I recently went on holiday to Wales with my family. There were four reasons why I wanted to go away:
- to walk; feel closer to the world; simple pleasure
- to be away from high-tech and computers
- to clear my mind and think about the idea of “now”
- to accept the world and its inhabitants as they are, more than I did previously
The hotel itself was run by six Christian partners, and was a lovely listed building. I had a view onto Lake Bala from my room, which was the second most brilliant thing to wake up to in the morning (the other are the mountains surrounding Lake Louise, in Canada). The hotel was in the middle of nowhere, which was nice, as it was naturally away from high-tech. No Internet in rooms and poor TV reception (though I unplugged that anyway).
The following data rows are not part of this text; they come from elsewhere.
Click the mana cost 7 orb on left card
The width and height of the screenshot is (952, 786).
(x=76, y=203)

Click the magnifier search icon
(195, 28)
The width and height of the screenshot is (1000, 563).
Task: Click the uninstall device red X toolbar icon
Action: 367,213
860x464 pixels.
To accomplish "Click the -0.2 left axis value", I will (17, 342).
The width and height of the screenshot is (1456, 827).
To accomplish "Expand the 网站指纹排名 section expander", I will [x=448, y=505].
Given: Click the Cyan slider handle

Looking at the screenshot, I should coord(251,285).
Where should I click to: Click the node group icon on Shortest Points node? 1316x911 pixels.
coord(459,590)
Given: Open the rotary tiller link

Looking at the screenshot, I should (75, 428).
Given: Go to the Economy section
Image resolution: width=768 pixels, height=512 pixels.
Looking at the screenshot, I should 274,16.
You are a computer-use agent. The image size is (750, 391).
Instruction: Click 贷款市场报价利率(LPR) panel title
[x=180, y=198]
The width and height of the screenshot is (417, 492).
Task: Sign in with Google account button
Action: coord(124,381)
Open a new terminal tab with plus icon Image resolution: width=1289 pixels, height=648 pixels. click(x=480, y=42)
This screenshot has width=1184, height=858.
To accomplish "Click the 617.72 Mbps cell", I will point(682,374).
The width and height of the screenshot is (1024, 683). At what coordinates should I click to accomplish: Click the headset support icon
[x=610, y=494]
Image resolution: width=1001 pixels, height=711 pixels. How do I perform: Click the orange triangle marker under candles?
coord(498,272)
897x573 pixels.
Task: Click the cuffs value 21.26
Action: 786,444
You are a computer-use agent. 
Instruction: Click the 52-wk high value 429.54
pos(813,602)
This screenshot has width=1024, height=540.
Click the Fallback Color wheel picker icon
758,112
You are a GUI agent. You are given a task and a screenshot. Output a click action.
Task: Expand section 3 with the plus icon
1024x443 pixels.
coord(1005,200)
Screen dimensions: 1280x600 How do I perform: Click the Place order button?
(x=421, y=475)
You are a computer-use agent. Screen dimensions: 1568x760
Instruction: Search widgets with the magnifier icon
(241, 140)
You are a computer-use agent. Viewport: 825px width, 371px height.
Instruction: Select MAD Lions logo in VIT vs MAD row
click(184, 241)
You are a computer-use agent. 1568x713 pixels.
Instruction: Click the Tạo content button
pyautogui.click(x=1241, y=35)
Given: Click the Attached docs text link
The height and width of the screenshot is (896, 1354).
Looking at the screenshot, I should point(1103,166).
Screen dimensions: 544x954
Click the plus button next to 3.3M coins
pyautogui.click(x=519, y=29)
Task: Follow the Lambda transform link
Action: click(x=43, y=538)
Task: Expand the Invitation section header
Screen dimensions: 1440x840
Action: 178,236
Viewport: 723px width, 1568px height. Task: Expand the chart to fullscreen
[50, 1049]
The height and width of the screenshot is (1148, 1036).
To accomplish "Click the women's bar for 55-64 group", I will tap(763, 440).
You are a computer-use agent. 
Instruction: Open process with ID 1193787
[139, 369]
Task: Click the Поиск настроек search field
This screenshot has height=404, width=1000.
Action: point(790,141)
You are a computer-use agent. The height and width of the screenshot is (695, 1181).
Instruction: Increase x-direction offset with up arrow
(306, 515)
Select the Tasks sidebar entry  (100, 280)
The rest of this entry is a disconnected set of anecdotes.
We didn’t do as much walking as I’d have liked, but we did do plenty. This seemed to naturally empty my mind somewhat, along with writing down everything that needed doing on a piece of paper as soon as I thought of it.
There was a problem with the restaurant, but I think it was only a problem for me: like many restaurants, it played music at us at dinner. I never like music entirely there for background purposes. It gets in the way and you tend to have tunes going round and round in your head all evening… so after spending time walking next to a river or in fields, it felt like an attack on my clear mind.
After dinner one day, I sat in the lounge (reading Ian Banks’ Espedair Street, if you care; a good read) and there were people there complaining about vegetarians. They were at crosspurposes to me, apparently; I went there to understand and accept what I found, and they were complaining about others’ dietary habits. (There’ll be a post coming up for the reasons that I’m vegetarian; and soon, I hope.)
Since coming back, I can’t help but feel somewhat claustrophobic when inside. I need to get out every day and find myself some open space or I start feeling trapped. I also find that I hate total silence, so I now open my window just a little at night, every night, so I can hear the beautiful sound of the rain pattering or the wind blowing. I find hearing these things much more comforting; they remove any feeling of being alone, which I find greatly beneficial.
My conclusion from this trip is that there should be more of them, for everyone. Being able to see the stars at night, and being able to have no agenda other than simple pleasure, is a return to how we were naturally designed. This is good.